The U.S. Supreme Court issued a ruling today in a case that will impact Maine’s public campaign financing system.

The court ruled 5-4 against an Arizona law – which is similar to Maine’s – that provides additional money to publicly financed lawmakers when they are outspent by privately funded opponents or outside political groups.

The court said the law violates the constitutional right to free speech and that Arizona was illegally trying to “level the playing field.” Supporters of the law had said there was a compelling state interest in providing equal footing to taxpayer-funded candidates.

Maine’s Clean Elections Act law has a similar provision that provides matching funds that will have to be altered to preserve the system.

About 80 percent of Maine legislators run as publicly financed candidates, according to the Maine ethics commission. Matching funds account for about 24 percent of all Clean Elections money spent in the legislative races, according to Jonathan Wayne, executive director of the commission.

The ruling is the latest in a series of decisions by the court’s conservative majority upending campaign finance laws. But, giving a glimmer of hope to advocates of limiting the role of money in politics, the court did not launch a broad attack on taxpayer-funded campaigns.

Instead, Chief Justice John Roberts’ majority opinion dwelled on the so-called trigger mechanism in Arizona law that provides differing levels of money to publicly funded candidates based on the spending by privately funded rivals and independent groups.

The law was passed in the wake of a public corruption scandal and was intended to reward candidates who forgo raising campaign cash, even in the face of opponents’ heavy spending fueled by private money.

The court said the trigger violates the First Amendment, but left in place the rest of Arizona’s public financing system.

“Laws like Arizona’s matching funds provision that inhibit robust and wide-open political debate without sufficient justification cannot stand,” Roberts said.

Besides Maine, at least three other states – New Mexico, North Carolina and Wisconsin – have similar “trigger” provisions that affect some political races, and could be vulnerable.

Justice Elena Kagan read her dissent aloud in court today, saying the law was a reasonable response to political scandal.
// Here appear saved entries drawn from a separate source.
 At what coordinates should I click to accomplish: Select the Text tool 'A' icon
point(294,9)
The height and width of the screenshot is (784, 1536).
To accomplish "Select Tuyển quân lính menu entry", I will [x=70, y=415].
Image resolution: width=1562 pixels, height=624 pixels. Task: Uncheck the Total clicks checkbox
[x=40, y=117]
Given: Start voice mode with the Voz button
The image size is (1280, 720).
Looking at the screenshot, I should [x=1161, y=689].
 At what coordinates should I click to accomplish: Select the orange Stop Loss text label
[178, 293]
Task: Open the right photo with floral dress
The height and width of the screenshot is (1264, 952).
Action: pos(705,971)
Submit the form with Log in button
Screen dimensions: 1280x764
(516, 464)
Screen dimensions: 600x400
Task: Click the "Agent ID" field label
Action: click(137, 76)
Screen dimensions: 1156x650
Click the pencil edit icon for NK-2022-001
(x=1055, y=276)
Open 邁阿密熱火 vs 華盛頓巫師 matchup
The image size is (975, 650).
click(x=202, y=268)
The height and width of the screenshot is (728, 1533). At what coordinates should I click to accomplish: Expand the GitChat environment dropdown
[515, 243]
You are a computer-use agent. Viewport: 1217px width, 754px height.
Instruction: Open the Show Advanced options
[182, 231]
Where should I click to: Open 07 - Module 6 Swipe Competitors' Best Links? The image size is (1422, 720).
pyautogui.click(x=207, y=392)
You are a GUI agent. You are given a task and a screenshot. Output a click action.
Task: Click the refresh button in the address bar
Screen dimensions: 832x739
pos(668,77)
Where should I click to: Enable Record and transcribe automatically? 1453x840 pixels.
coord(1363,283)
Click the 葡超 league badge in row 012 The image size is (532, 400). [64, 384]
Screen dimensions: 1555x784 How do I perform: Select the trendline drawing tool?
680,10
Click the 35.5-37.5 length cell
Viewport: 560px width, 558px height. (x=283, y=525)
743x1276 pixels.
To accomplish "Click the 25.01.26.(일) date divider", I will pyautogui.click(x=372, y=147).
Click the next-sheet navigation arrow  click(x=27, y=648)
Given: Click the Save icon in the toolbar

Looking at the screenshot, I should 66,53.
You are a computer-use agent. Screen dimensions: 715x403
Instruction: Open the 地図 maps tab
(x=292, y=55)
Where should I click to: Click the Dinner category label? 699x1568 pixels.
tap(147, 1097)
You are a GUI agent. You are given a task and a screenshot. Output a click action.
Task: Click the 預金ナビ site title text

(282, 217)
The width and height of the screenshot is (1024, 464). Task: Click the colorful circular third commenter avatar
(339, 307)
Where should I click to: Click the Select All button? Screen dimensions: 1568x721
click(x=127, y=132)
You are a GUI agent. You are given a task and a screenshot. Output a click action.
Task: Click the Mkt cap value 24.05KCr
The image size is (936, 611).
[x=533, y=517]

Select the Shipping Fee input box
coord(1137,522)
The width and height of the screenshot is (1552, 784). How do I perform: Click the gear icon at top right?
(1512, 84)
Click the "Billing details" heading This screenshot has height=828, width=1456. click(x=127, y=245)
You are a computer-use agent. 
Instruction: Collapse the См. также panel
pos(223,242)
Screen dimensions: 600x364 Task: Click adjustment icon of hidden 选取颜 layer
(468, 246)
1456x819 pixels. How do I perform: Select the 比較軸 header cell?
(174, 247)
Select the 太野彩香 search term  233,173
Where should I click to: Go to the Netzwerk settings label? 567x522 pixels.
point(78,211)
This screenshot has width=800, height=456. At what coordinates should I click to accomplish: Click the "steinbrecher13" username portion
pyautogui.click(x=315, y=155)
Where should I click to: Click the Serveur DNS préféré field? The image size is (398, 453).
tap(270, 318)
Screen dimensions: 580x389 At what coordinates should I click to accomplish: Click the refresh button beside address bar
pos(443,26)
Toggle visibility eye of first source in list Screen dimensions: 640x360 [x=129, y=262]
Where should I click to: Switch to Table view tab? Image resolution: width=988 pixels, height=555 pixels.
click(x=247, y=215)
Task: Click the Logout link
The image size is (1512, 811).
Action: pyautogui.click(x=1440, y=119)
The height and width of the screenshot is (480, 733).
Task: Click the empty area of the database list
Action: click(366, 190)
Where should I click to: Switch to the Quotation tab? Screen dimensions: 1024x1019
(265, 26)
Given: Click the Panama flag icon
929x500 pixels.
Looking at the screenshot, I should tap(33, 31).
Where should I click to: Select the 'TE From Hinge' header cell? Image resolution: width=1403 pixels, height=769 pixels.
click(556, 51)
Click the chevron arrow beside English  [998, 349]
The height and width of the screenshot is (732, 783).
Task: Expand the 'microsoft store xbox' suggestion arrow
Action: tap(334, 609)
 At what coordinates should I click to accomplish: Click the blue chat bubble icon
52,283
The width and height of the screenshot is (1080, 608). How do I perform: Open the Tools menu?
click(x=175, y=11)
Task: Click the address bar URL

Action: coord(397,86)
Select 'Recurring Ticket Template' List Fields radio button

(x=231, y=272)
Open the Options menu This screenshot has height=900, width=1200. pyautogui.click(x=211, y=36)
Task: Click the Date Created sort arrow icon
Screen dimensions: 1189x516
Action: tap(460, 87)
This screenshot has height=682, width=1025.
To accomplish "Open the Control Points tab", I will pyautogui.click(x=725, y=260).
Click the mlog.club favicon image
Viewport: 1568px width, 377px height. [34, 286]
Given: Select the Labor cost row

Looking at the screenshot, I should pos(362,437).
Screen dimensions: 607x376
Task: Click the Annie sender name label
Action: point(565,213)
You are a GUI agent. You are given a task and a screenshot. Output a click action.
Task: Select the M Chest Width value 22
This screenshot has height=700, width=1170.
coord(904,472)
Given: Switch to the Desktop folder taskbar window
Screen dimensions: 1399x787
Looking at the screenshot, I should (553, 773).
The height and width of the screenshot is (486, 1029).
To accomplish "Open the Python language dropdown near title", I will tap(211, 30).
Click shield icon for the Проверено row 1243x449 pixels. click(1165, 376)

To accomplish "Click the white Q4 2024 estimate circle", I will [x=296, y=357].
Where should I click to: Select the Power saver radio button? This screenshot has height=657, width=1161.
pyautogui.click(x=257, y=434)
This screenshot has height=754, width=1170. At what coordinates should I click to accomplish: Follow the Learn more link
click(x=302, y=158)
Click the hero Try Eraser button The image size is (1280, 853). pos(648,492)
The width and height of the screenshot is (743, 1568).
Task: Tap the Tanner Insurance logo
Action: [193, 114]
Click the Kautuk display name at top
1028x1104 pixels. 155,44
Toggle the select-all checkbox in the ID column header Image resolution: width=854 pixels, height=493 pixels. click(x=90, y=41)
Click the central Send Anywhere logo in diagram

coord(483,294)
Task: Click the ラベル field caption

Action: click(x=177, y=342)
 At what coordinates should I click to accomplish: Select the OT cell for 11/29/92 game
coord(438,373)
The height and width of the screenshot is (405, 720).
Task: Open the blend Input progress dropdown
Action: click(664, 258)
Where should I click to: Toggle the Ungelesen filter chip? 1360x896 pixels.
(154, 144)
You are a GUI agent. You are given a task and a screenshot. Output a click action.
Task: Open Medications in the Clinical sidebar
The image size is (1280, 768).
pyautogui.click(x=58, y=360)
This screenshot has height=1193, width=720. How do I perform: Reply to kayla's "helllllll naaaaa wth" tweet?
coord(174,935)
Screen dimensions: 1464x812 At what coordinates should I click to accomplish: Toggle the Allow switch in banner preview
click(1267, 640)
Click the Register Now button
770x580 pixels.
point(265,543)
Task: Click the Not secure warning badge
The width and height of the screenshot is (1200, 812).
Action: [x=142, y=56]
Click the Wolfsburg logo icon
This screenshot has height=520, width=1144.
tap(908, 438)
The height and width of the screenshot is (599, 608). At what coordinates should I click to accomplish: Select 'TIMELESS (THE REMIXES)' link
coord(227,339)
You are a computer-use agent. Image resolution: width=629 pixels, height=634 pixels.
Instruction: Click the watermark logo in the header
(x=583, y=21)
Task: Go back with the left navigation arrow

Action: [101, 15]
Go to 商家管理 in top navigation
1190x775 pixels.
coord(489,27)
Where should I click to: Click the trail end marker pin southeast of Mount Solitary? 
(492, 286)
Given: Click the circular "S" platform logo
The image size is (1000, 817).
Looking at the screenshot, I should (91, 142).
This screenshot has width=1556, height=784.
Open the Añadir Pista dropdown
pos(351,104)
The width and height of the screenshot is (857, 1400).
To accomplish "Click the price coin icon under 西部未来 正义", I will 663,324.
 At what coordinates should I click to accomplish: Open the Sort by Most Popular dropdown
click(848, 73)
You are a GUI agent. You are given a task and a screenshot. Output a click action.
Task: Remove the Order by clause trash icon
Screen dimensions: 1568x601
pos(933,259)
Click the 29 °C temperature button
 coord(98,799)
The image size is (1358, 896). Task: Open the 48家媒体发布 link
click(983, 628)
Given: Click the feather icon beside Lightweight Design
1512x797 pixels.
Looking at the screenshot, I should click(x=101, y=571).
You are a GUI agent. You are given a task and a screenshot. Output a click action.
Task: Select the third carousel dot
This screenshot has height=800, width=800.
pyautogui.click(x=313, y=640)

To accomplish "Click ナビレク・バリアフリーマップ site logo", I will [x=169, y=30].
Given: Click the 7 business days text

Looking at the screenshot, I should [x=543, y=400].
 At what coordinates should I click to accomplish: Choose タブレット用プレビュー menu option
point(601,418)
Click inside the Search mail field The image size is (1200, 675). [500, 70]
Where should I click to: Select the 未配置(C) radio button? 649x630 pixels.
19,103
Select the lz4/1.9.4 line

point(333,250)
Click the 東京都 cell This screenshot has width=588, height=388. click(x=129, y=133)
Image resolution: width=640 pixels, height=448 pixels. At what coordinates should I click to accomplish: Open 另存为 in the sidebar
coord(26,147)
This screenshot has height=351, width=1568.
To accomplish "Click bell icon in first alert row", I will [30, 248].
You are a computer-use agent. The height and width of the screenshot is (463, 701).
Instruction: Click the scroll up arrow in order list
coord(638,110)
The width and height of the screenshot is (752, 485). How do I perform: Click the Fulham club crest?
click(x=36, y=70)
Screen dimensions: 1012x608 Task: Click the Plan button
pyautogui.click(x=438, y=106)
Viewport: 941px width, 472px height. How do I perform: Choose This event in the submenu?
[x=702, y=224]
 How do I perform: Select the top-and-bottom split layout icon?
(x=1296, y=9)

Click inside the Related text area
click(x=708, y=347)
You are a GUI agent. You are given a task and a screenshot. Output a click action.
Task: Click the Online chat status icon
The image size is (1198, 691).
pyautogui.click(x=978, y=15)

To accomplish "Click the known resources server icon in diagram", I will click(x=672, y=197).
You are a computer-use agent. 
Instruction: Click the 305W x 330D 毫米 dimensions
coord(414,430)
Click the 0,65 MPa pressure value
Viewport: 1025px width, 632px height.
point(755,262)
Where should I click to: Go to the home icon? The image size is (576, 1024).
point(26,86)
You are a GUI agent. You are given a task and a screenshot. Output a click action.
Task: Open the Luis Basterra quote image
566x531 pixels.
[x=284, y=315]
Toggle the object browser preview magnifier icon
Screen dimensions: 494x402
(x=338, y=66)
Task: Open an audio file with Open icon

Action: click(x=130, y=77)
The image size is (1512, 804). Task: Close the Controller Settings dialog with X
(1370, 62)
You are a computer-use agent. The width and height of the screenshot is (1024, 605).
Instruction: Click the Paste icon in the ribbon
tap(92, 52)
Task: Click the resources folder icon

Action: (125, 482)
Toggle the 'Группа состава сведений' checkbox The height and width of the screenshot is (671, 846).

She said that by providing candidates with additional money, the law actually provided for more, not less, political speech.

Arizonans “passed a law designed to sever political candidates’ dependence on large contributors,” Kagan said. “It put into effect a public financing system that attracted large numbers of candidates at a sustainable cost to the state’s taxpayers.”

Publicly funded candidates receive money from the $3 that Americans check off on their tax returns in exchange for abiding by various spending limits.

This case follows other recent rulings striking down campaign finance laws. Among those were last year’s Citizens United decision that removed most limits on election spending by corporations and organized labor, and a 2008 decision that voided the federal “millionaire’s amendment” to increase contribution limits for congressional candidates facing wealthy opponents.